- **Exercise task**:
Could you write out all of the data below word for word, with the pictures left out?

- **Dataset**:
---+---

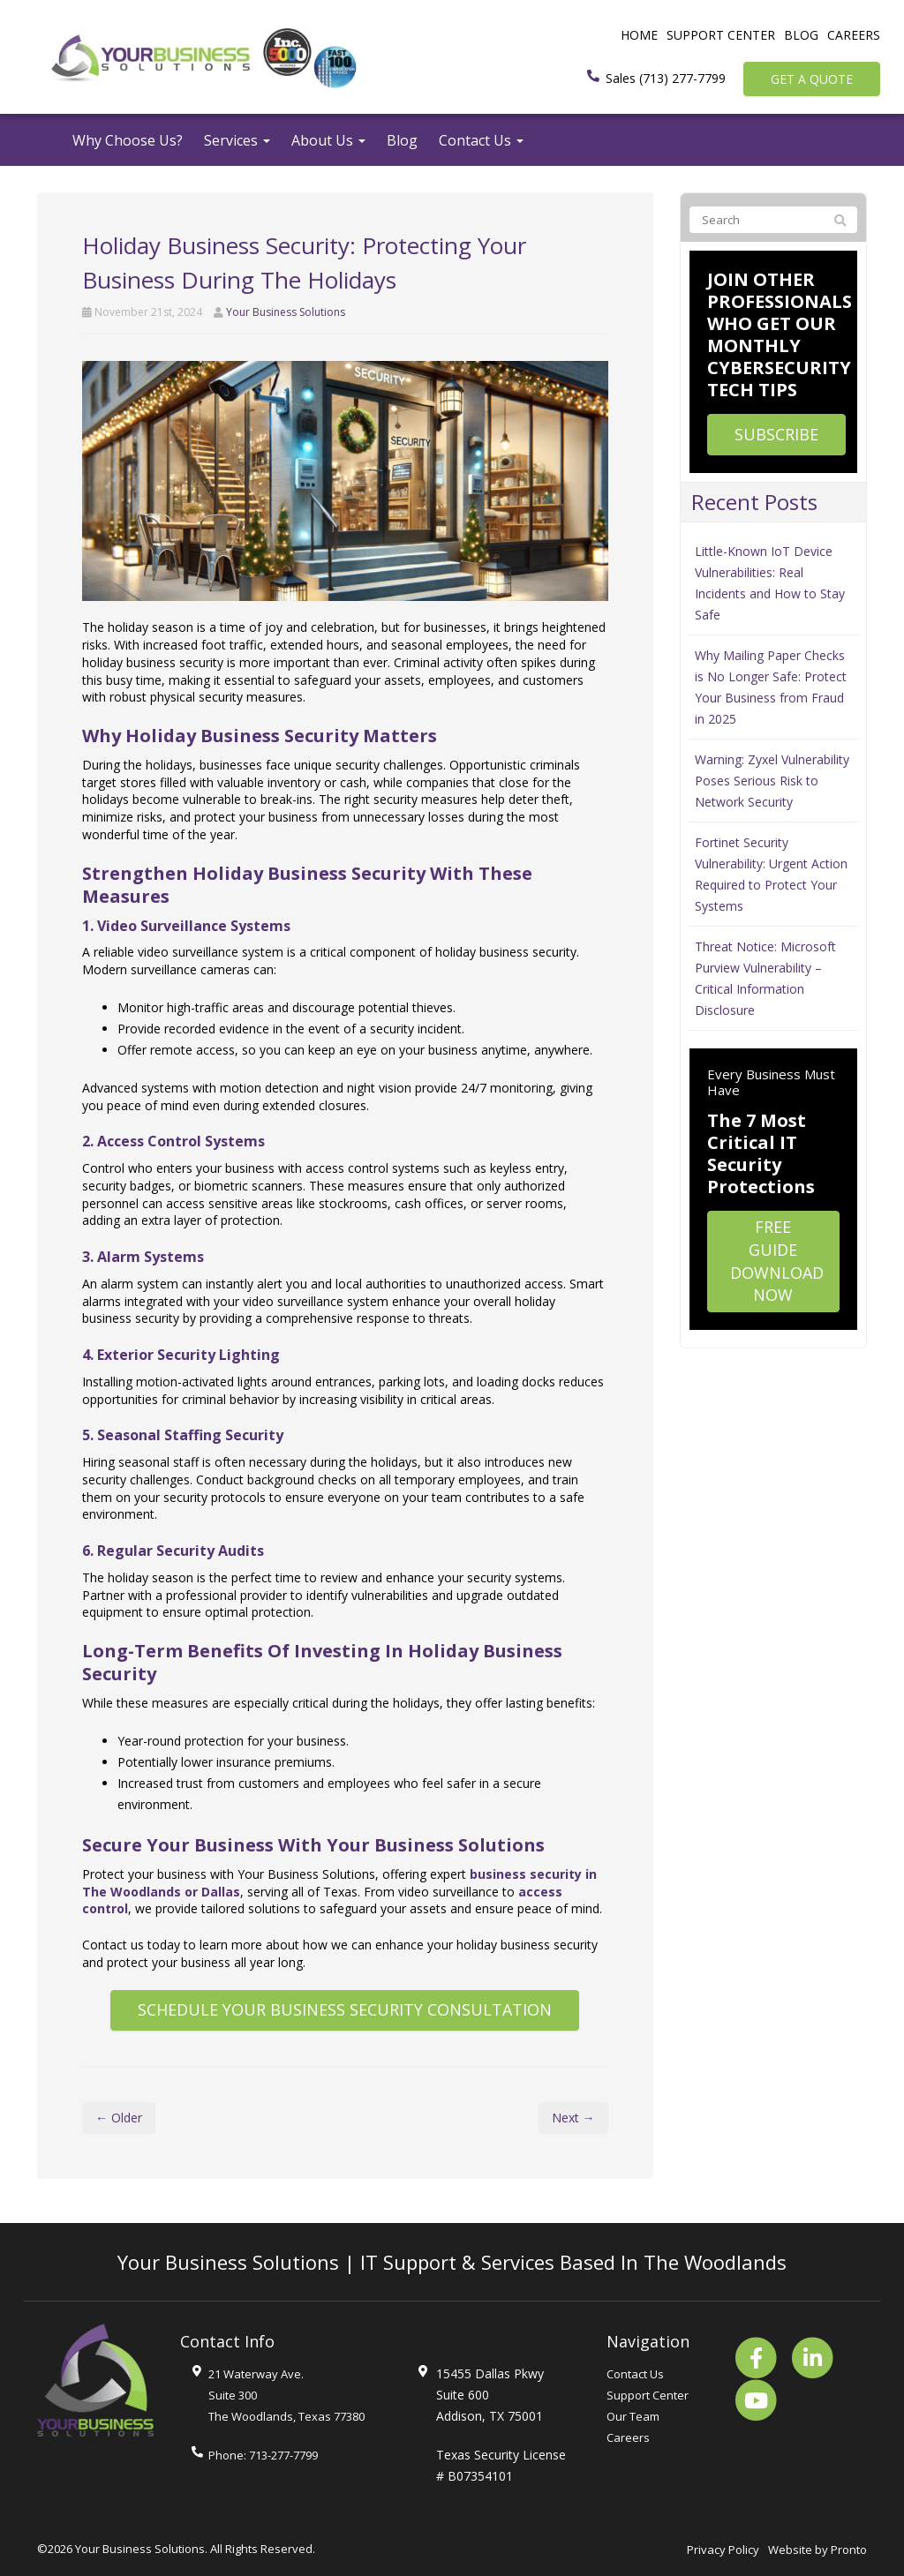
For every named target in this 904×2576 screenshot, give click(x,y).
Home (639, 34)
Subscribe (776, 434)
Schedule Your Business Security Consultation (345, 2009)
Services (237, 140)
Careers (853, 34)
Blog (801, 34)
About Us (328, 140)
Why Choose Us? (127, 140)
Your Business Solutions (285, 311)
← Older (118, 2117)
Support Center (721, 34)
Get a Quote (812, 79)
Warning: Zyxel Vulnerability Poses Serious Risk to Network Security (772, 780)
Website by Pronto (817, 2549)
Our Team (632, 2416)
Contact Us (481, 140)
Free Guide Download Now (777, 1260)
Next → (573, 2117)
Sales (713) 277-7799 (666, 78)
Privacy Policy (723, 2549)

---+---

- **Solution for this task**:
For every named target in this 904×2576 screenshot, give click(x,y).
Home (639, 34)
Subscribe (776, 434)
Schedule Your Business Security Consultation (345, 2009)
Services (237, 140)
Careers (853, 34)
Blog (801, 34)
About Us (328, 140)
Why Choose Us? (127, 140)
Your Business Solutions (285, 311)
← Older (118, 2117)
Support Center (721, 34)
Get a Quote (812, 79)
Warning: Zyxel Vulnerability Poses Serious Risk to Network Security (772, 780)
Website by Pronto (817, 2549)
Our Team (632, 2416)
Contact Us (481, 140)
Free Guide Download Now (777, 1260)
Next → (573, 2117)
Sales (713) 277-7799 (666, 78)
Privacy Policy (723, 2549)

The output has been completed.